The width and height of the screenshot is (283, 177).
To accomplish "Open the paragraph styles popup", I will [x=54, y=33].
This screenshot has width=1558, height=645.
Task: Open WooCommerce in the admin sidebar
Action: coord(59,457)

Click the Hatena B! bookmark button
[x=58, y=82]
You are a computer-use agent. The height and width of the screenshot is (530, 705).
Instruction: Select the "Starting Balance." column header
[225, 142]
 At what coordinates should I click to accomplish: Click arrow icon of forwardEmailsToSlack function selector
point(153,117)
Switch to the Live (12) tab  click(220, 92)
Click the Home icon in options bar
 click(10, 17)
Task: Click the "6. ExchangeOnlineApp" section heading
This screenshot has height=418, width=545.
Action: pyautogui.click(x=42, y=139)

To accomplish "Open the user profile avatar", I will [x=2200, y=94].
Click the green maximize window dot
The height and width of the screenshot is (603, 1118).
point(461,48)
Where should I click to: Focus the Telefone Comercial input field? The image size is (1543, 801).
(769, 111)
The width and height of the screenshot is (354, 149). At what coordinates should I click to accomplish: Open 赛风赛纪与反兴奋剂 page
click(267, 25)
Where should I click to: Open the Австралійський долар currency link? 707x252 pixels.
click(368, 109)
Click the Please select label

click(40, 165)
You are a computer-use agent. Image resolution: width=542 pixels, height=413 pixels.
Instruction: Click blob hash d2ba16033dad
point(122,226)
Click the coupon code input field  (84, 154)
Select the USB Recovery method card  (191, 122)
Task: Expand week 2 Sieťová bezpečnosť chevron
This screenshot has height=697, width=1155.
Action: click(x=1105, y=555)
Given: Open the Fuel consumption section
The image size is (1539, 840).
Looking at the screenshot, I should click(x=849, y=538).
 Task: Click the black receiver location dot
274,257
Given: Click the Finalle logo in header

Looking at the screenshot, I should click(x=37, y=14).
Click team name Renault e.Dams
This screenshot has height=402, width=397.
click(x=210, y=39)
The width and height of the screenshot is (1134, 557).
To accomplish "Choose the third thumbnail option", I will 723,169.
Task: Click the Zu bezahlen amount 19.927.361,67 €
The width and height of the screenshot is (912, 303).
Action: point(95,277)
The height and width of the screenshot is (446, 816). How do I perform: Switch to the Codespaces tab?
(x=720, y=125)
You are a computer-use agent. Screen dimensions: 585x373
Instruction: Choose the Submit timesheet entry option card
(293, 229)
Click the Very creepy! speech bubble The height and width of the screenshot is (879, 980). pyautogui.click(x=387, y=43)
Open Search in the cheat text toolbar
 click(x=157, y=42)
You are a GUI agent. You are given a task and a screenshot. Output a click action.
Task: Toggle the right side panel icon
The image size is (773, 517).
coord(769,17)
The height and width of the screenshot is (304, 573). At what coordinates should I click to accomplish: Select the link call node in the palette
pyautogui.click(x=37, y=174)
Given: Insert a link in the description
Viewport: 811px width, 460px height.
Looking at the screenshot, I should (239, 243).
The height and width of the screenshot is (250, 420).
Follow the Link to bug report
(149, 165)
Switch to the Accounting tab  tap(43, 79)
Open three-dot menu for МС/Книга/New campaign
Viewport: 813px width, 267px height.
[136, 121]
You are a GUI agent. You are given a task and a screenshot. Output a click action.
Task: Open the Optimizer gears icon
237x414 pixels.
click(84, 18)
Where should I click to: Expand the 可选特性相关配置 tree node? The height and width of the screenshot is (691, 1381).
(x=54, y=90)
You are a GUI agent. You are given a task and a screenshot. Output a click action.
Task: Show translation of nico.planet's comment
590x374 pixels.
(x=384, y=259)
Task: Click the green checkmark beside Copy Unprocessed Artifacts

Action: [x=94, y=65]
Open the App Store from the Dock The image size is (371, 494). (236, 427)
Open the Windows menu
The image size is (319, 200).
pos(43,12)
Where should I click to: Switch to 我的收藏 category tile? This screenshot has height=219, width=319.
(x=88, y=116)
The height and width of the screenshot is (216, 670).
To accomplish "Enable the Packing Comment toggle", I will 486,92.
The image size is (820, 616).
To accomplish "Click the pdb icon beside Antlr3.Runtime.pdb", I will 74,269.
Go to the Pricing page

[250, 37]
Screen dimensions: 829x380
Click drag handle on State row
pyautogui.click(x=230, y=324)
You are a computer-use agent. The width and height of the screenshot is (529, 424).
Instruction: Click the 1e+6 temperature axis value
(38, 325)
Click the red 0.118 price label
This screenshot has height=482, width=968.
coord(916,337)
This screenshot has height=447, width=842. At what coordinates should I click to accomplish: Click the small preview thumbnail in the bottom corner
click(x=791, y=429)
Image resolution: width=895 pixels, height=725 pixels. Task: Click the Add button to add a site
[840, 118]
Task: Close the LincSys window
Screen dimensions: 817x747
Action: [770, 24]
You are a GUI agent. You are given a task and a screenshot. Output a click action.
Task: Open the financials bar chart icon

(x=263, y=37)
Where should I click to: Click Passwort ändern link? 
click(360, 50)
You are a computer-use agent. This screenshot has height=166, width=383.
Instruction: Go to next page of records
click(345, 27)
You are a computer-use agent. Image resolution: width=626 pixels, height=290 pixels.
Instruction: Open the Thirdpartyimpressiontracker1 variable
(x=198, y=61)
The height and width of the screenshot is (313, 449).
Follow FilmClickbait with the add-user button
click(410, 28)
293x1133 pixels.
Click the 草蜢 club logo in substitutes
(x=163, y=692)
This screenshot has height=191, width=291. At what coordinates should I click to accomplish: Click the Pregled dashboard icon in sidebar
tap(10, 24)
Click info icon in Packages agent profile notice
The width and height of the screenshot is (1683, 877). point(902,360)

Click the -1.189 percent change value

What you will do.
Preserving every character, copy the records above out again.

Response.
The width and height of the screenshot is (283, 177).
To accomplish "Open the paragraph styles popup", I will [x=54, y=33].
This screenshot has width=1558, height=645.
Task: Open WooCommerce in the admin sidebar
Action: coord(59,457)

Click the Hatena B! bookmark button
[x=58, y=82]
You are a computer-use agent. The height and width of the screenshot is (530, 705).
Instruction: Select the "Starting Balance." column header
[225, 142]
 At what coordinates should I click to accomplish: Click arrow icon of forwardEmailsToSlack function selector
point(153,117)
Switch to the Live (12) tab  click(220, 92)
Click the Home icon in options bar
 click(10, 17)
Task: Click the "6. ExchangeOnlineApp" section heading
This screenshot has height=418, width=545.
Action: pyautogui.click(x=42, y=139)

To accomplish "Open the user profile avatar", I will [x=2200, y=94].
Click the green maximize window dot
The height and width of the screenshot is (603, 1118).
point(461,48)
Where should I click to: Focus the Telefone Comercial input field? The image size is (1543, 801).
(769, 111)
The width and height of the screenshot is (354, 149). At what coordinates should I click to accomplish: Open 赛风赛纪与反兴奋剂 page
click(267, 25)
Where should I click to: Open the Австралійський долар currency link? 707x252 pixels.
click(368, 109)
Click the Please select label

click(40, 165)
You are a computer-use agent. Image resolution: width=542 pixels, height=413 pixels.
Instruction: Click blob hash d2ba16033dad
point(122,226)
Click the coupon code input field  (84, 154)
Select the USB Recovery method card  (191, 122)
Task: Expand week 2 Sieťová bezpečnosť chevron
This screenshot has height=697, width=1155.
Action: click(x=1105, y=555)
Given: Open the Fuel consumption section
The image size is (1539, 840).
Looking at the screenshot, I should click(x=849, y=538).
 Task: Click the black receiver location dot
274,257
Given: Click the Finalle logo in header

Looking at the screenshot, I should click(x=37, y=14).
Click team name Renault e.Dams
This screenshot has height=402, width=397.
click(x=210, y=39)
The width and height of the screenshot is (1134, 557).
To accomplish "Choose the third thumbnail option", I will 723,169.
Task: Click the Zu bezahlen amount 19.927.361,67 €
The width and height of the screenshot is (912, 303).
Action: point(95,277)
The height and width of the screenshot is (446, 816). How do I perform: Switch to the Codespaces tab?
(x=720, y=125)
You are a computer-use agent. Screen dimensions: 585x373
Instruction: Choose the Submit timesheet entry option card
(293, 229)
Click the Very creepy! speech bubble The height and width of the screenshot is (879, 980). pyautogui.click(x=387, y=43)
Open Search in the cheat text toolbar
 click(x=157, y=42)
You are a GUI agent. You are given a task and a screenshot. Output a click action.
Task: Toggle the right side panel icon
The image size is (773, 517).
coord(769,17)
The height and width of the screenshot is (304, 573). At what coordinates should I click to accomplish: Select the link call node in the palette
pyautogui.click(x=37, y=174)
Given: Insert a link in the description
Viewport: 811px width, 460px height.
Looking at the screenshot, I should (239, 243).
The height and width of the screenshot is (250, 420).
Follow the Link to bug report
(149, 165)
Switch to the Accounting tab  tap(43, 79)
Open three-dot menu for МС/Книга/New campaign
Viewport: 813px width, 267px height.
[136, 121]
You are a GUI agent. You are given a task and a screenshot. Output a click action.
Task: Open the Optimizer gears icon
237x414 pixels.
click(84, 18)
Where should I click to: Expand the 可选特性相关配置 tree node? The height and width of the screenshot is (691, 1381).
(x=54, y=90)
You are a GUI agent. You are given a task and a screenshot. Output a click action.
Task: Show translation of nico.planet's comment
590x374 pixels.
(x=384, y=259)
Task: Click the green checkmark beside Copy Unprocessed Artifacts

Action: [x=94, y=65]
Open the App Store from the Dock The image size is (371, 494). (236, 427)
Open the Windows menu
The image size is (319, 200).
pos(43,12)
Where should I click to: Switch to 我的收藏 category tile? This screenshot has height=219, width=319.
(x=88, y=116)
The height and width of the screenshot is (216, 670).
To accomplish "Enable the Packing Comment toggle", I will 486,92.
The image size is (820, 616).
To accomplish "Click the pdb icon beside Antlr3.Runtime.pdb", I will 74,269.
Go to the Pricing page

[250, 37]
Screen dimensions: 829x380
Click drag handle on State row
pyautogui.click(x=230, y=324)
You are a computer-use agent. The width and height of the screenshot is (529, 424).
Instruction: Click the 1e+6 temperature axis value
(38, 325)
Click the red 0.118 price label
This screenshot has height=482, width=968.
coord(916,337)
This screenshot has height=447, width=842. At what coordinates should I click to accomplish: Click the small preview thumbnail in the bottom corner
click(x=791, y=429)
Image resolution: width=895 pixels, height=725 pixels. Task: Click the Add button to add a site
[840, 118]
Task: Close the LincSys window
Screen dimensions: 817x747
Action: [770, 24]
You are a GUI agent. You are given a task and a screenshot. Output a click action.
Task: Open the financials bar chart icon

(x=263, y=37)
Where should I click to: Click Passwort ändern link? 
click(360, 50)
You are a computer-use agent. This screenshot has height=166, width=383.
Instruction: Go to next page of records
click(345, 27)
You are a computer-use agent. Image resolution: width=626 pixels, height=290 pixels.
Instruction: Open the Thirdpartyimpressiontracker1 variable
(x=198, y=61)
The height and width of the screenshot is (313, 449).
Follow FilmClickbait with the add-user button
click(410, 28)
293x1133 pixels.
Click the 草蜢 club logo in substitutes
(x=163, y=692)
This screenshot has height=191, width=291. At what coordinates should I click to accomplish: Click the Pregled dashboard icon in sidebar
tap(10, 24)
Click info icon in Packages agent profile notice
The width and height of the screenshot is (1683, 877). point(902,360)

Click the -1.189 percent change value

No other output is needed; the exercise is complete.